Your instructions>
Extract the line that contains "Rename the LookUp Table variable title field" and every line after it to the end of the records below, exactly as written and nothing else.
BEGIN Records for the task
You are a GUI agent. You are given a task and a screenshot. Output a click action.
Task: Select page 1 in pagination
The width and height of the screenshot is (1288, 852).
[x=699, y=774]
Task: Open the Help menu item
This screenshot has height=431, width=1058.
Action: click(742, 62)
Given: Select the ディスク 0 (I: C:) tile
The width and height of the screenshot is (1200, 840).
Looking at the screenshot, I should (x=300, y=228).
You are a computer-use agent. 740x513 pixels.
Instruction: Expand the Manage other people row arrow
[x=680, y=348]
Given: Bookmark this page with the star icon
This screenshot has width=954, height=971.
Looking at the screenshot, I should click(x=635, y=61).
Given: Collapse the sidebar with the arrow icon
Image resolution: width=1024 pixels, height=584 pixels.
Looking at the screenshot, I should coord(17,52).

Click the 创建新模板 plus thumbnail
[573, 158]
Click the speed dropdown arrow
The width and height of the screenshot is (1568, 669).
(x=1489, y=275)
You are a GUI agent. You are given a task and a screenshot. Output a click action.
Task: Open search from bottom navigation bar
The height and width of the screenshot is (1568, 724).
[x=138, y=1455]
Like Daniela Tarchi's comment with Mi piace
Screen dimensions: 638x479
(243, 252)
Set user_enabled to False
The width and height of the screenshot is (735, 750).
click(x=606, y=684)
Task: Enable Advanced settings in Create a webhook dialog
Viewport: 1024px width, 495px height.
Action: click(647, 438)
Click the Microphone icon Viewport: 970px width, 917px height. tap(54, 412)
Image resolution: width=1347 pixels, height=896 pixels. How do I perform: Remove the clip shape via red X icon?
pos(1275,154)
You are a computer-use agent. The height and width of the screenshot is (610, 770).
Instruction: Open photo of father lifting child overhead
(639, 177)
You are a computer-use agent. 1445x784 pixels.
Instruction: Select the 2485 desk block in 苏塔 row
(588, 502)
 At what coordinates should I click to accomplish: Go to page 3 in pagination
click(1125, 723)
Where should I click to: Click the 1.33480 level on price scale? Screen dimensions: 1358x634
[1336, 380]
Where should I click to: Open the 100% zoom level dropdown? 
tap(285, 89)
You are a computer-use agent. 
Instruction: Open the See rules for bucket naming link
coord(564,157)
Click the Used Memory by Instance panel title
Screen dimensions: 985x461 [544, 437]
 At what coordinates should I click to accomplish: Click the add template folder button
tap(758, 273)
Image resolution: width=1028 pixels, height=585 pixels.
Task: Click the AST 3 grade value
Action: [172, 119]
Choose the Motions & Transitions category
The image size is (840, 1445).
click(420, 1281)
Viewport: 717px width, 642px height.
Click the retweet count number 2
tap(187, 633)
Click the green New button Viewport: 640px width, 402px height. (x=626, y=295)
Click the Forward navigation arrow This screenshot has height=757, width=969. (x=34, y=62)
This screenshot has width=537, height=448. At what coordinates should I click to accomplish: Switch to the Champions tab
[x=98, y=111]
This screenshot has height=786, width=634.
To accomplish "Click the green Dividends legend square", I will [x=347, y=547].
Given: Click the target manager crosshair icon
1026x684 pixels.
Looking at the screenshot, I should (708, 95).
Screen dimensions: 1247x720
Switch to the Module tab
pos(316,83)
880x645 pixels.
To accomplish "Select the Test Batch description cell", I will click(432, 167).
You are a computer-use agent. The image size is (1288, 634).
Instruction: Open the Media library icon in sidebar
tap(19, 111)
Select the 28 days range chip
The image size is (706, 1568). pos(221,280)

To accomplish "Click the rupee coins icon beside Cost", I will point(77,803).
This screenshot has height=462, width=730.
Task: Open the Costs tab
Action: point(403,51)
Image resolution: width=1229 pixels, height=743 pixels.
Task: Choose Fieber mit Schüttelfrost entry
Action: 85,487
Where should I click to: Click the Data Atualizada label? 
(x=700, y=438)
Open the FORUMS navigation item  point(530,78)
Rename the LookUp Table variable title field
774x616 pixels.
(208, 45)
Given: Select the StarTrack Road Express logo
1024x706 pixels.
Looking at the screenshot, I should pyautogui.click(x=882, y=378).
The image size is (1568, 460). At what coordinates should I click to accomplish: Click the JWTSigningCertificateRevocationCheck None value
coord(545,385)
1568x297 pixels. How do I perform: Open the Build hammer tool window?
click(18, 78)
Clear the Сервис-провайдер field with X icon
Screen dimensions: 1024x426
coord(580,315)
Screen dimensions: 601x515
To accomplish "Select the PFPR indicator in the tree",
END Records for the task
Task output>
Rename the LookUp Table variable title field
774x616 pixels.
(208, 45)
Given: Select the StarTrack Road Express logo
1024x706 pixels.
Looking at the screenshot, I should pyautogui.click(x=882, y=378).
The image size is (1568, 460). At what coordinates should I click to accomplish: Click the JWTSigningCertificateRevocationCheck None value
coord(545,385)
1568x297 pixels. How do I perform: Open the Build hammer tool window?
click(18, 78)
Clear the Сервис-провайдер field with X icon
Screen dimensions: 1024x426
coord(580,315)
Screen dimensions: 601x515
To accomplish "Select the PFPR indicator in the tree",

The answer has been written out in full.